The Pulitzer’s highest honor is the Public Service gold medal, and that went to an all-female team of reporters from the Associated Press. They risked their lives to tell the story of modern-day enslavement of workers in the seafood industry in Southeast Asia — fish and shrimp that ultimately found their way to supermarkets and restaurants in America.
It was a story that eluded many for decades until Esther Htusan, Margie Mason, Robin McDowell, and Martha Mendoza came along.
“McDowell and Htusan took a small wooden boat out to a trawler where fishermen pleaded for help, mere feet from their captain,” wrote AP executive editor Kathleen Carroll in her nomination letter to the Pulitzer judges. “On the island, the reporters logged the names of ships loaded with slave-caught seafood, then used satellite data to track them. One ship went to a Thai seaport, and so did our reporters. For four days, they hid in the back of a small truck, scrunched down behind tinted windows because the area was patrolled by gunmen for the fish mafia.”
The AP expose led to freedom for more than 2,000 slaves, the arrests of a dozen people, and legislation in Congress to create greater transparency from food suppliers.
With women dominating journalism schools — one study pegs the number at about 70 percent of enrollment — the next generation of Lois Lanes should know that the current generation is doing all they can to shatter paper ceilings.

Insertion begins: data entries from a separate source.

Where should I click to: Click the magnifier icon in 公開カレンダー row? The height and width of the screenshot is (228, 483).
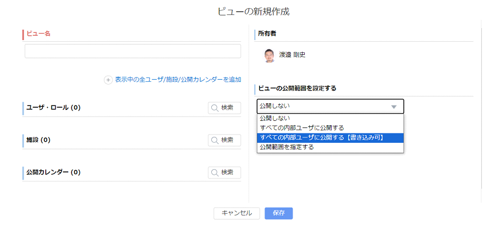(215, 173)
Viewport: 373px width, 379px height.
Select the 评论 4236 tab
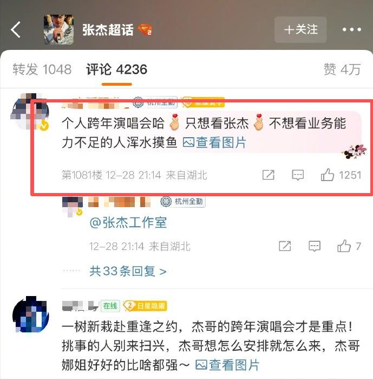pyautogui.click(x=116, y=69)
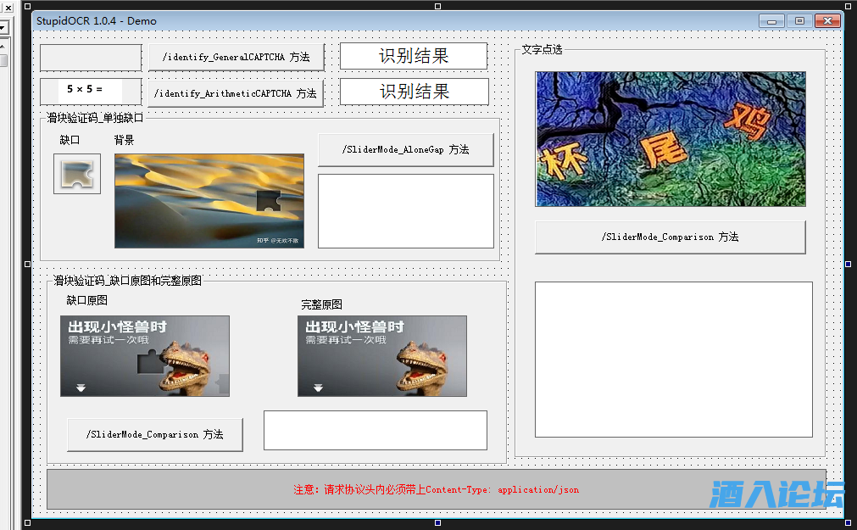Click the result text box right of the bottom-left Comparison button
This screenshot has height=530, width=857.
point(375,430)
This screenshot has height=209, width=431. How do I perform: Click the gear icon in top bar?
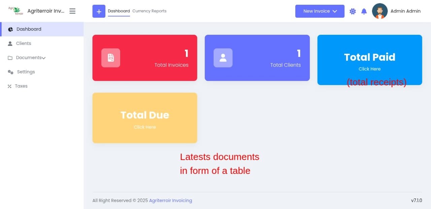pyautogui.click(x=353, y=11)
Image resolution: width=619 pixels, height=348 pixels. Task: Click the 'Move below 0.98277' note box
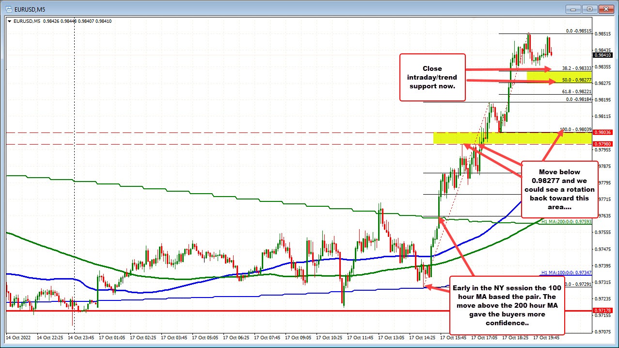559,189
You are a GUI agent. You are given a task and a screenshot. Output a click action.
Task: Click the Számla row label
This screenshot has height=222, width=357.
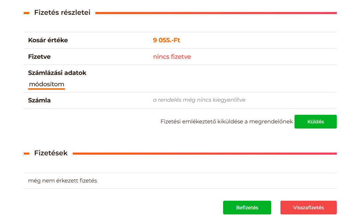pyautogui.click(x=39, y=100)
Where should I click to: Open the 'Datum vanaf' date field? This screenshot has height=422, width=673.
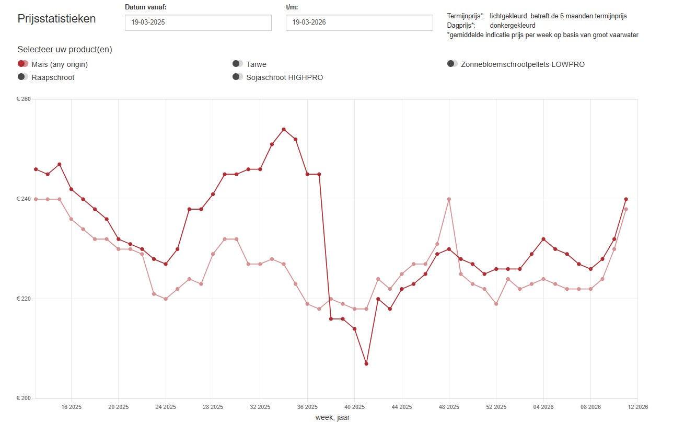coord(198,22)
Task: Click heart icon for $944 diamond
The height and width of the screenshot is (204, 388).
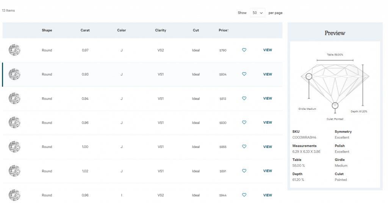Action: pyautogui.click(x=244, y=195)
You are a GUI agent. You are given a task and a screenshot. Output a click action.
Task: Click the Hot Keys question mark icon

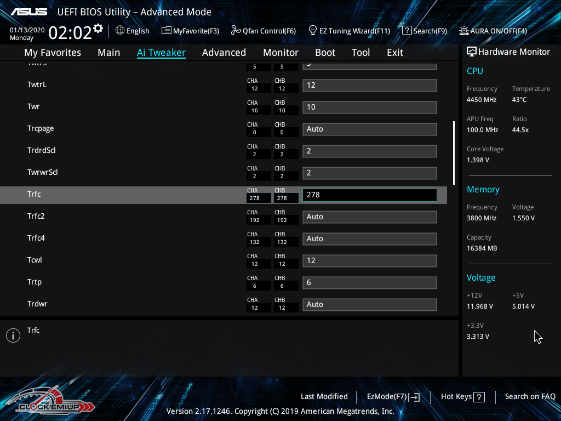[479, 397]
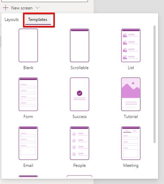Click the partially visible template below Email
The width and height of the screenshot is (164, 184).
(28, 176)

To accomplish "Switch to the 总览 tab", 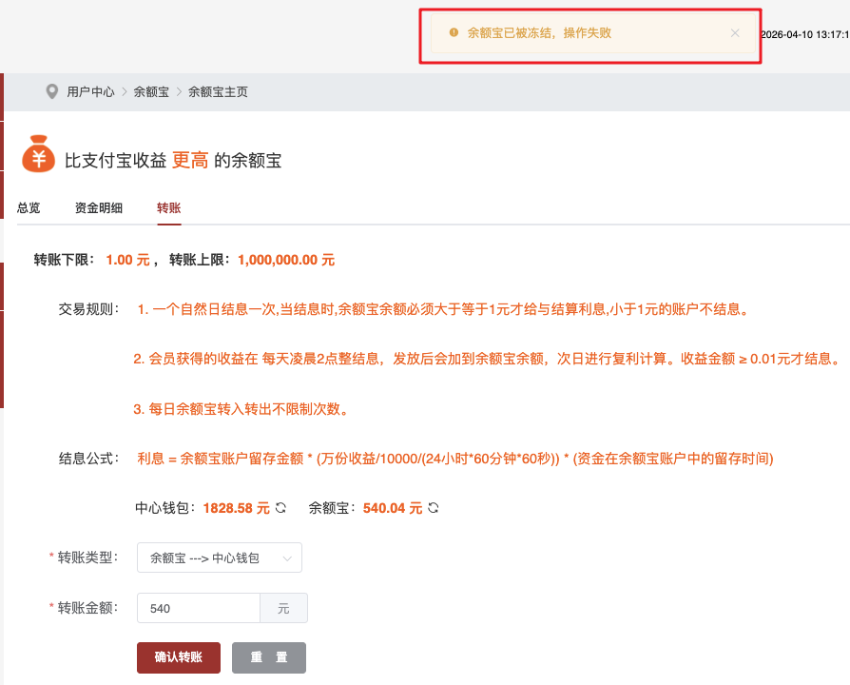I will click(x=29, y=207).
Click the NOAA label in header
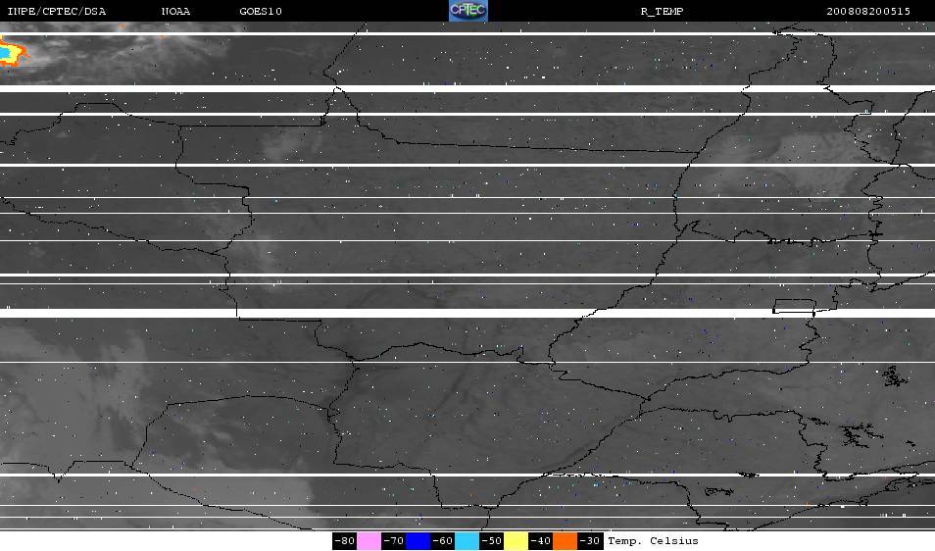Viewport: 935px width, 551px height. (176, 12)
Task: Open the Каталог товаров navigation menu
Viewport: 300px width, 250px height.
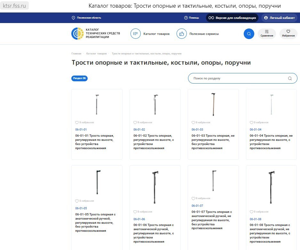Action: pyautogui.click(x=156, y=33)
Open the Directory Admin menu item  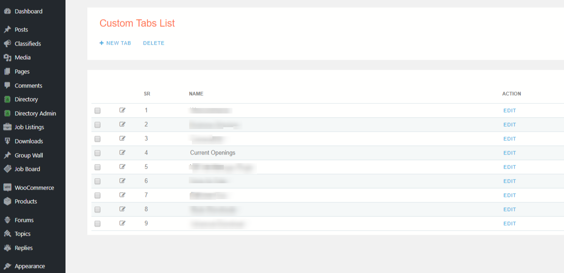click(35, 113)
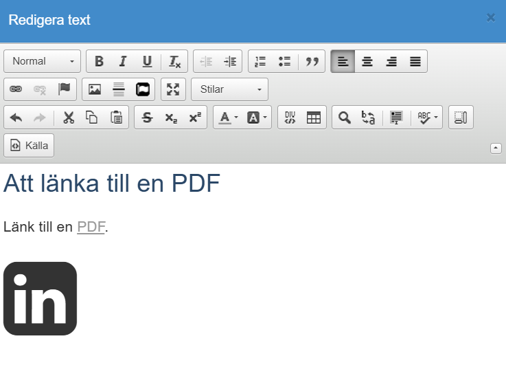Switch to Källa source view
Screen dimensions: 506x376
pyautogui.click(x=29, y=146)
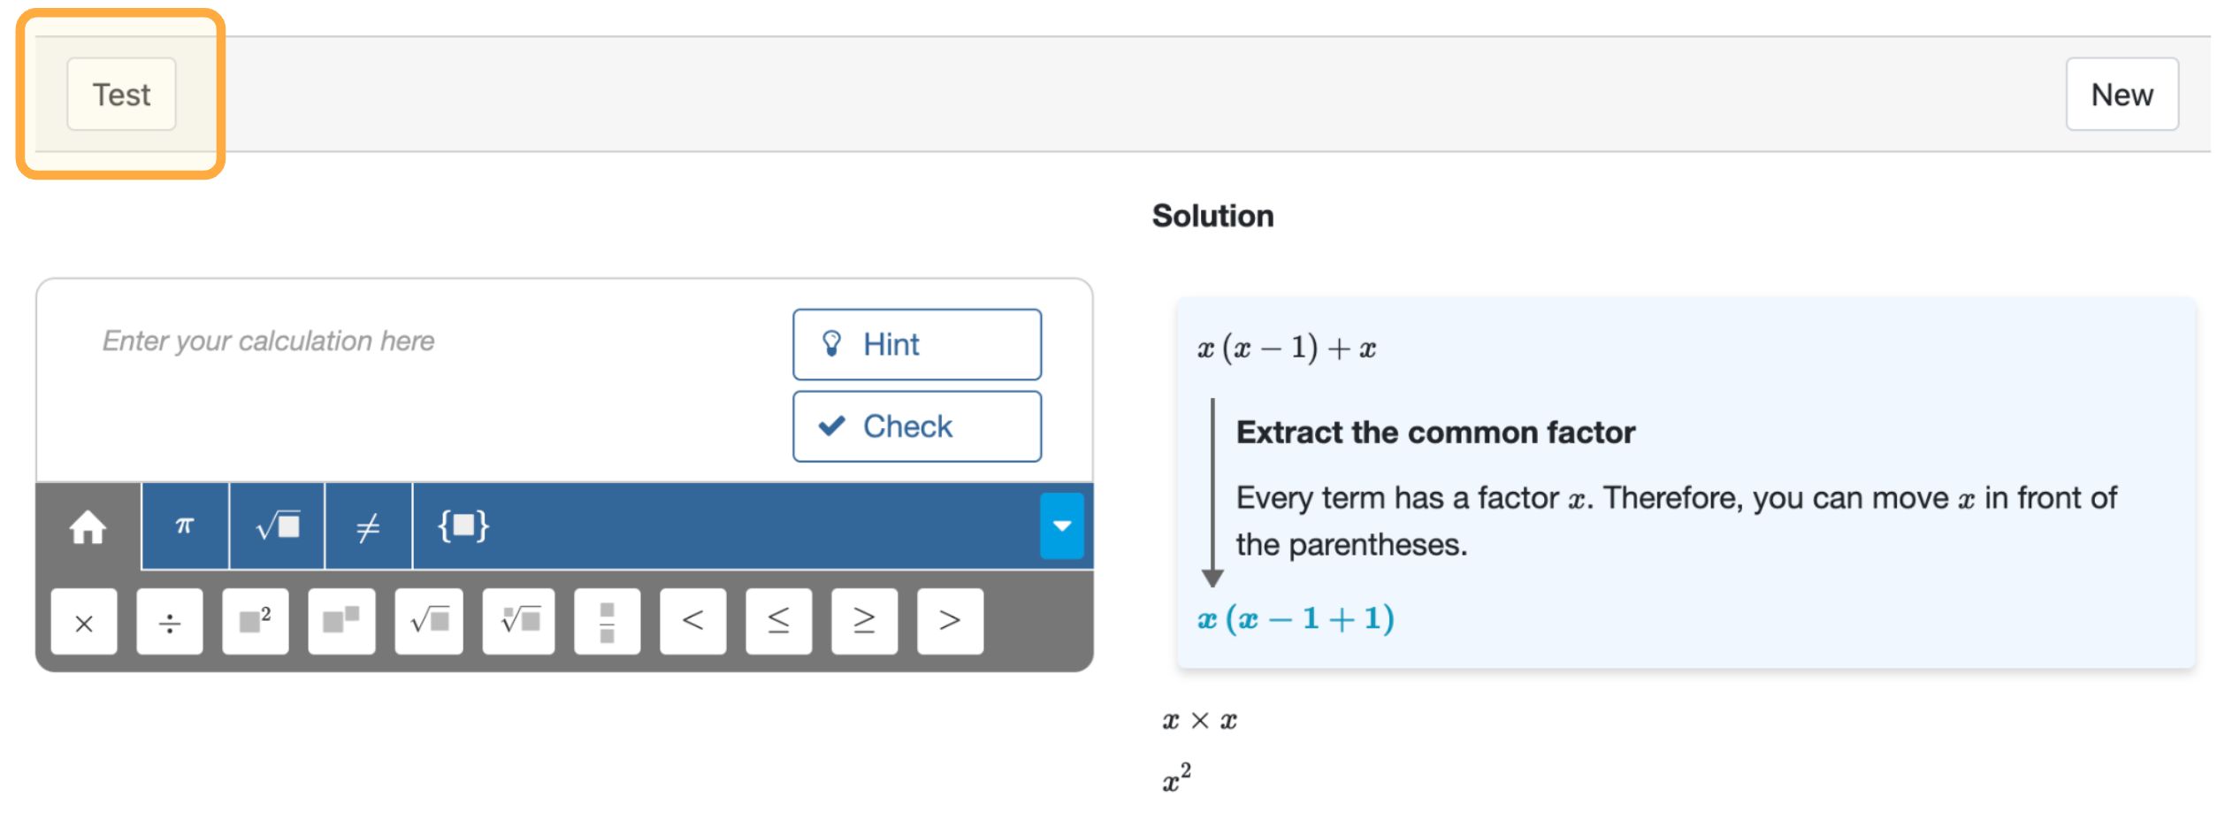Select the division symbol key
Viewport: 2225px width, 828px height.
click(x=170, y=621)
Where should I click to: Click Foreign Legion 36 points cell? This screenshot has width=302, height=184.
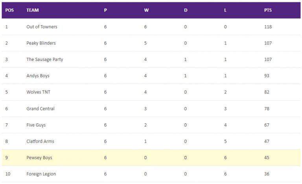click(x=267, y=174)
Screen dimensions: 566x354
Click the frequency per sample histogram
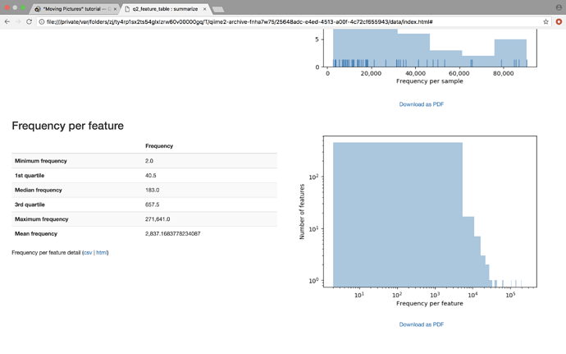click(429, 48)
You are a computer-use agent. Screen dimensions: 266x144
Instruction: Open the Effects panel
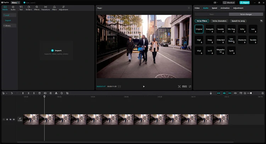[x=37, y=8]
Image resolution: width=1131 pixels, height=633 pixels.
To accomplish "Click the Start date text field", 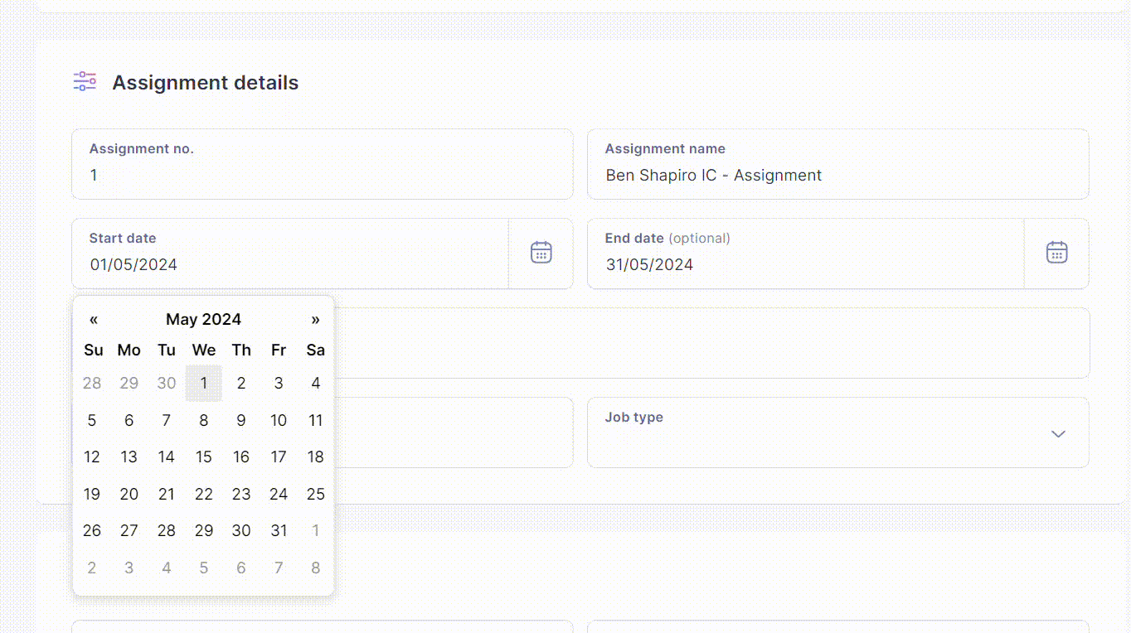I will [x=290, y=254].
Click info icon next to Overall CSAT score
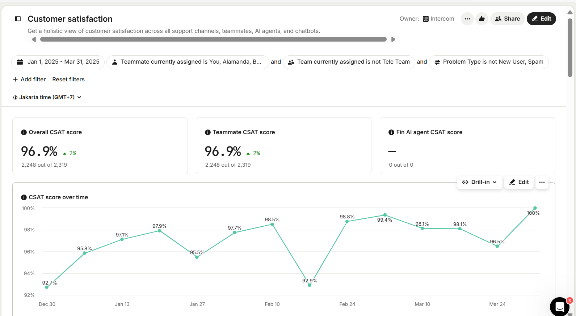The height and width of the screenshot is (316, 576). tap(24, 132)
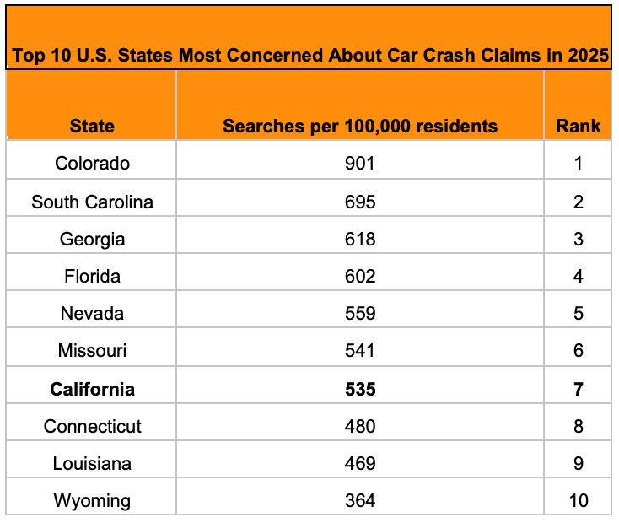Click the table title about car crash claims

(x=309, y=57)
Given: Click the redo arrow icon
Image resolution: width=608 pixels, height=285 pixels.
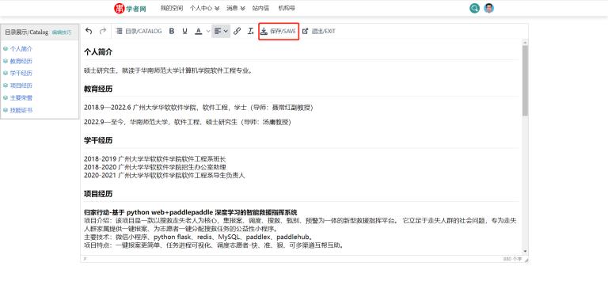Looking at the screenshot, I should point(103,31).
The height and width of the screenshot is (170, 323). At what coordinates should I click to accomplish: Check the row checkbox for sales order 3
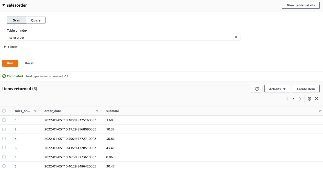pos(4,120)
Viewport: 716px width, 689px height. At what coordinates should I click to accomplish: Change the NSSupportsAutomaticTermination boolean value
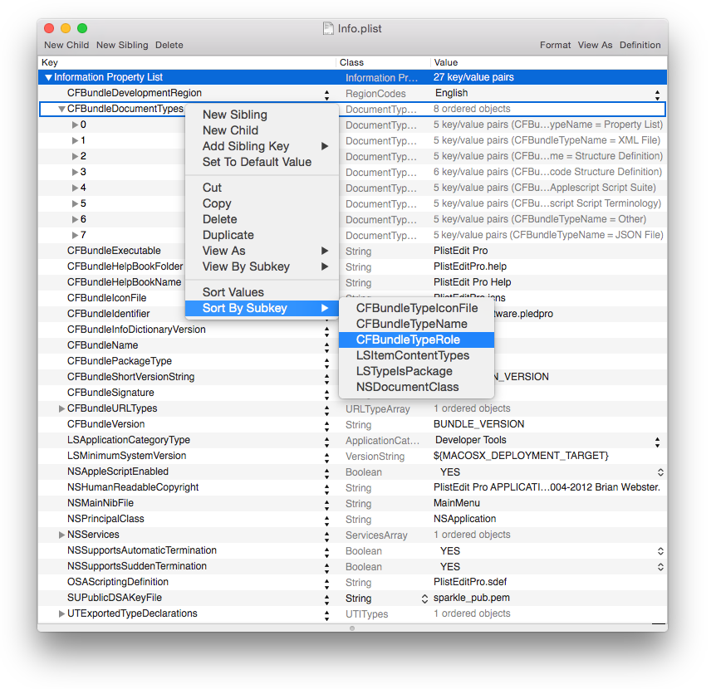660,551
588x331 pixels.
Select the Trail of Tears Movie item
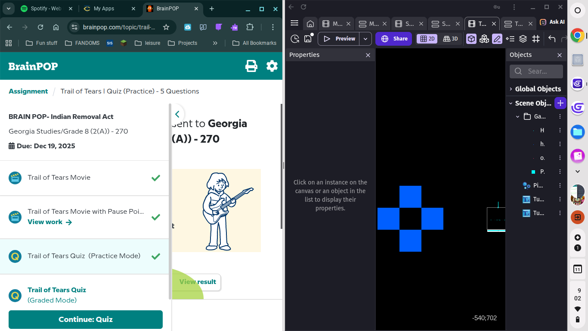(59, 178)
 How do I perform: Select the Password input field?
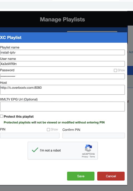pyautogui.click(x=62, y=76)
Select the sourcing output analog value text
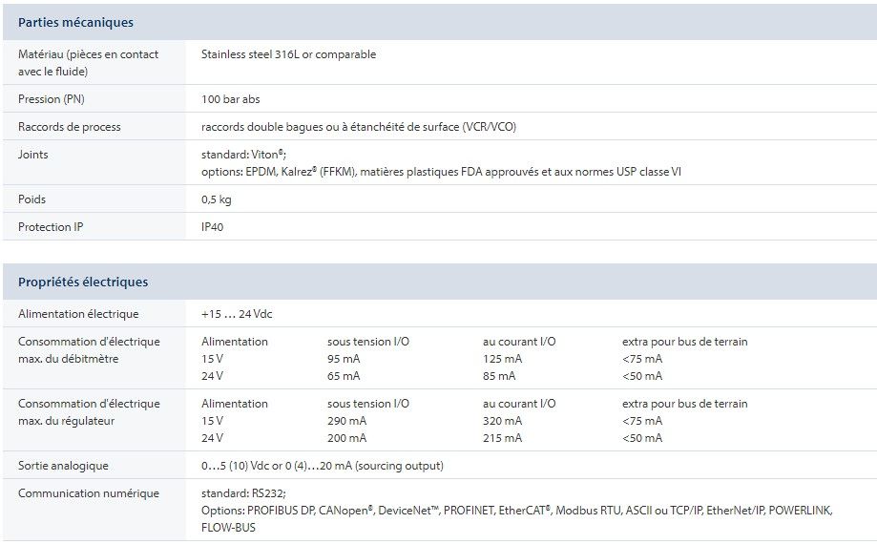877x544 pixels. [x=322, y=466]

Still, there is more work to be done. Men are over-represented in daily newspaper newsrooms and on editorial boards of big papers, with women reporting only 37 percent of stories, according to a 2015 survey by the nonprofit Women’s Media Center. The numbers are a little better on the Internet, with women writing 42 percent of the news.
As the Pulitzers mark their centennial year, female journalists have come a long way. This year’s class of winners let that be known loud and clear.
If anything, no one — not even for a moment — will ever believe that women feel uncomfortable about covering anything.